En réalité évaluation et mise en route d’un projet, c’est à dire comme nous le verrons mise en route d’une dynamique, s’articulent. Pour se projeter dans l’avenir, proche ou lointain, il vaut mieux savoir sur quoi prendre appui, s’étayer 650 . À première vue on est évidemment tenté de privilégier l'ouverture à un maximum de possibles. Ouvrir à l’autre un espace illimité (La tentation d’Icare). Pourtant, à l'inverse, la reconnaissance de contraintes, par exemple d’un handicap, peut, elle aussi, être libératrice. On voit ainsi des parents, que la toute-puissance qu’on leur prêtait avait plongé dans un activisme stérile et épuisant, tout à coup soulagés, se re-mobiliser sur des objectifs plus modestes mais enfin concrets et accessibles. On ne peut en effet soutenir une dynamique psychique en installant l’autre ni dans la toute puissance ni dans l’accablement fataliste.

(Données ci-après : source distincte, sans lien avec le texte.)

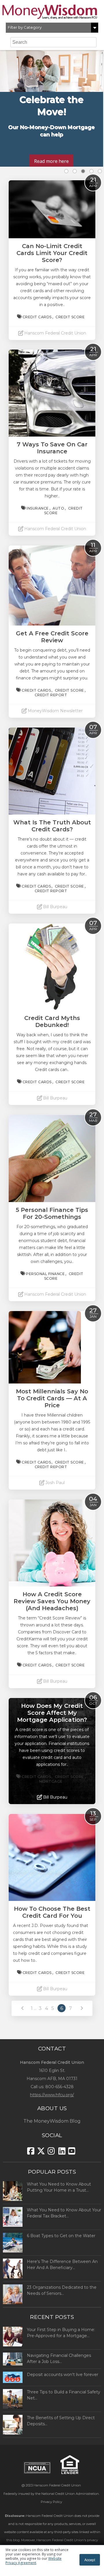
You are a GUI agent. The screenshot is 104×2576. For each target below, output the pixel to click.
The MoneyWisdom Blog (52, 2121)
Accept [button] (89, 2559)
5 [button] (100, 171)
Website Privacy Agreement (33, 2560)
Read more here (51, 161)
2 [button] (75, 171)
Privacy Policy (51, 2502)
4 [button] (91, 171)
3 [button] (83, 171)
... (35, 2008)
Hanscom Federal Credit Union (57, 2485)
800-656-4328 (59, 2086)
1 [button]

Si j’ai rapporté un peu de l’histoire scolaire d’Ernest, c’est pour faire contrepoids aux discours sur le désir. Ce père nous a rappelé que le désir ne peut pas tout. Voilà pourquoi évaluer, évaluer le plus fidèlement possible les contraintes et les ressources du sujet et de son environnement, est absolument nécessaire.

Notes
643.

En réalité la question est plus ambiguë. Dire que le clinicien-analyste qui reçoit en entretiens « thérapeutiques », n’évalue pas, ne fait pas un « diagnostic », mériterait qu’on y regarde de plus près (Voir D. Widlöcher, «Psychologie”, Encyclopédie de la Pléïade)

644.

Certains psychologues scolaires réservent un moment de leur temps de présence – le plus souvent dans l’école où ils ont leur bureau- à la disposition des élèves qui désirent les rencontrer. Mais ils ne peuvent faire de même dans toutes les nombreuses écoles de leur secteur.

645.

«Parlons échec, pédagogie de soutien, mode d’emploi”. C.R.D.P. de Nantes 1988, p. 25..

646.

J.P. Neri, S. Tramoy-Werner, C. Farré, P.U.G., Grenoble, 2000. L’histoire de Marcelle est rapportée aux pages 93 et 94.

647.

Si quelques interprétations sont ainsi rapportées, rien, jamais, ne nous est dit de leur effet direct, et donc de l’interaction réelle et/ou fantasmatique entre l’ «analyste” et l’ «analysant”. Dans le récit de ces cas, le sujet est extraordinairement «absent”; ne parlons pas des parents. Seul un discours interprétatif – prophétique- se fait entendre.

648.

On n’est pas dans la situation où un adulte décide de faire une psychanalyse. Nous nous trouvons ici dans un cadre institutionnel imposé, mais en outre une institution qui n’a pas d’objectif thérapeutique (comme un C.M.P., un C.M.P.P ou tout autre établissement de soin).

649.

Ne bloque pas la pensée, qu’il s’agisse de celle des parents, de l’enseignant, de l’enfant, ou du psychologue scolaire.

650.

Nous allons parler essentiellement bilan psychologique, mais il est évident que l’évaluation doit prendre en compte aussi, la situation familiale, les moyens dont dispose l’école, les dispositifs d’aide environnants, etc..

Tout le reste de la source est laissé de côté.